I don’t trust things that are super loud about how awesome they are without much evidence, having now lived through cloud hype, crypto hype, web3/metaverse hype, and now this.
All of those previous things are examples of cool technologies that did not turn out nearly as cool as they insisted they were.
Lots of comments on HN lately are like, “it’s a solution looking for a problem” and that’s what much of it looks like to me. but hey i can review 10x as much coworker spaghetti code now so yay.
Does claude code let me mentally offload trivial/menial tasks? yes. is it going to revolutionize the way I work and make me 10x? absolutely fucking no. people will go “skill issue” but ive yet to see a single piece of evidence for the claims around how much assistants actually speed someone up, especially when you factor in quality and technical debt. and believe me i would love for it to be true, i hate programming itself, what i really actually like is to build, and i have some real incompetent coworkers id love to just throw a tool at and be like “here let this help you” but all it does is make them churn out more crap even more quickly 99.999% of the time
while im on a rant let me also say, the absolutely idiotic chucklefucks saying things like “well, if AI speeds you up, then you’ll just have more time to do the things you love and spend time with family!” astound me that anyone can actually believe that complete bullshit.
motherfucker what are you smoking. when in the last 30+ years have workers gained productivity and the management class just… gave it back to them?

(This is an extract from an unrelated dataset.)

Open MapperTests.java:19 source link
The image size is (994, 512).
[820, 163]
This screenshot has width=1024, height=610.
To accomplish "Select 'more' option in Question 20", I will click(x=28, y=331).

They’re going to pocket the gains and give you more work for the same fucking pay, or if they can, find a way to make you redundant. there’s a shocking amount of delusion around this topic and it makes me perpetually angry lately, to the point I’d rather go back to driving a fucking boat
The moderators of this message board, otatop, L.Washington, WichitaDM, Yuv, JonnyA, RiskyFlush, and SvenO, are cowards who let abusers dox and harrass other long time posters.
What do you mean? Make this quantifiable and I’d bet on it. Knowledge and operations are always the bottlenecks, never just “writing code.” clueless managers often miss this. it’s the software engineering part of the job.

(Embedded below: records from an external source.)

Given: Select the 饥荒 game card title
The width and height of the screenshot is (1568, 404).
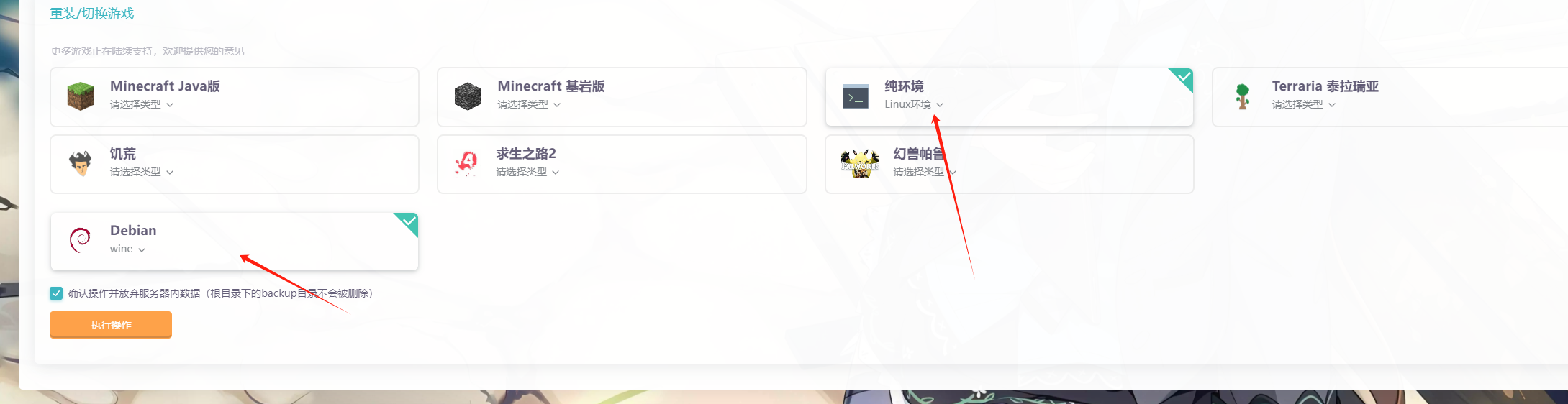Looking at the screenshot, I should pos(123,154).
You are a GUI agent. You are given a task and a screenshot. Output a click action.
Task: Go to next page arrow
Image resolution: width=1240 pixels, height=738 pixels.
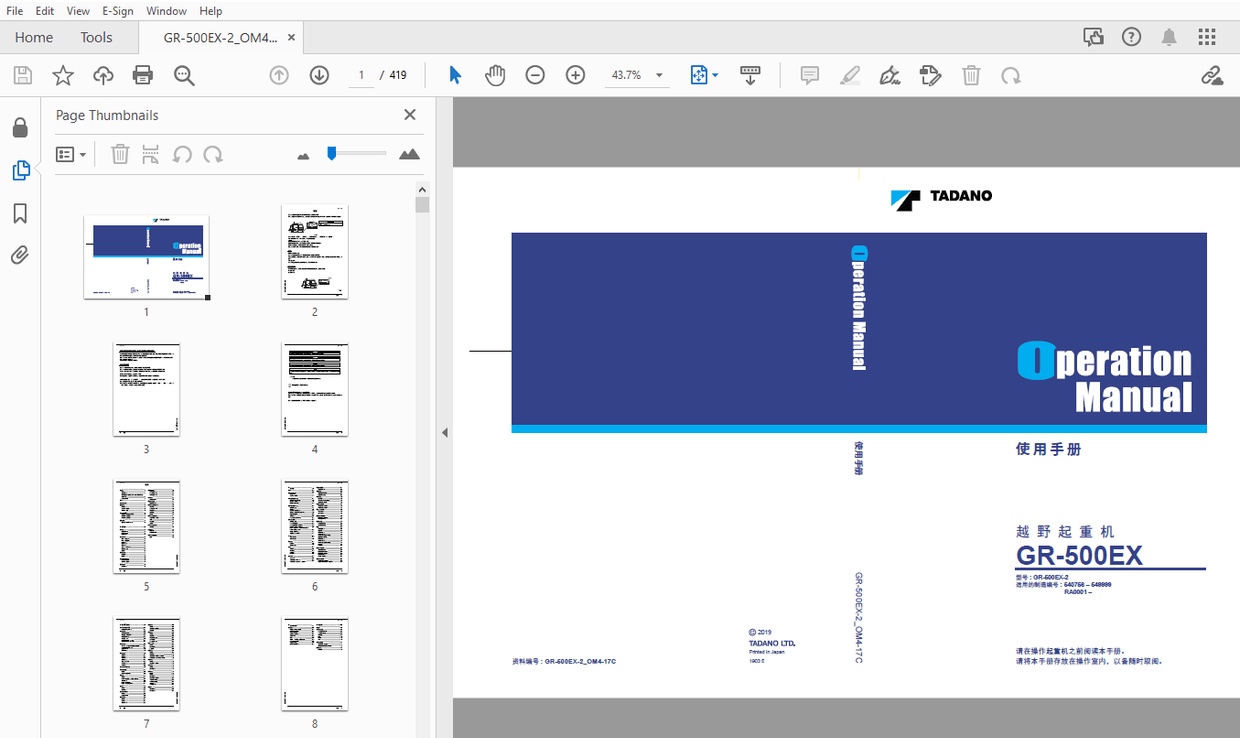pyautogui.click(x=319, y=75)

architects will do ok. I will survive this. but many people I know won’t.
I often use VSCode + CLine integrated with Gemini for things other than code. Like formal process documentation or training materials as one example. Works pretty well. Like with software development, it’s not going to take everyone’s jobs, but it’ll make people 20-30% more efficient and experts who really lean in could gain a lot more than that.

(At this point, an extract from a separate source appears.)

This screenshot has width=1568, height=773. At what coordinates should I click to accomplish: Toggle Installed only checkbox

This is my precise belief if it was not clear. I think it’s closer on average to 10-20% but it isnt worth splitting hairs on that. usually people’s gut reaction is to call this take doomerism or anti ai if you’re a hopeless optimist. that’s how absurd the conversation is.
a 30% increase on high performing domain experts is nuts on its face. it just isnt 30 trillion dollars “bet the entire market on it with claims of replacing the workforce” nuts. that is my fear and what I take issue with.